There were subtle adverse effects of L5P application, such as skin erythema in 2 cases and 1 case in the L and P groups, respectively. There were no other potential allergic or anaphylactic, and dose-related systemic reactions such as excitatory central nerve system and cardiovascular manifestation reported in this study. The manufacture recommends applying up to 3 patches, only once for up to 12 hours within a 24-hour period; only on intact skin due to anticipated variability in absorption.

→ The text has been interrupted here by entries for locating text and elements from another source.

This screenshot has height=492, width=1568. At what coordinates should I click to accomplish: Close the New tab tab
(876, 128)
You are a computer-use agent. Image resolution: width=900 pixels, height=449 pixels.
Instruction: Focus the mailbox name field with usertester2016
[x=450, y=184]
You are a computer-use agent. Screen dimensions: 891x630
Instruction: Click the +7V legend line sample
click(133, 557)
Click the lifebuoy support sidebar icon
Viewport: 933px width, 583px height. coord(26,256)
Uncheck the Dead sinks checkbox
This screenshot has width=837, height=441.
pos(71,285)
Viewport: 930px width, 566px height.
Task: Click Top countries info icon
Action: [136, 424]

In conclusion, L5P application 1 hour before PELD produced considerable relief from superficial somatic pain during the needle insertion, skin incision, serial dilation and insertion of working channel, and subcutaneous suturing. The use of patch also resulted in a higher postoperative satisfaction of the patients and operator. Providing additional analgesia to patients undergoing PELD under local anesthesia helped them to overcome subtle adverse effect as well as to recognize PELD procedure as true MISS. From an operator's perspective, it helped the operator recognize potential nerve damage during the procedure in cooperative patients.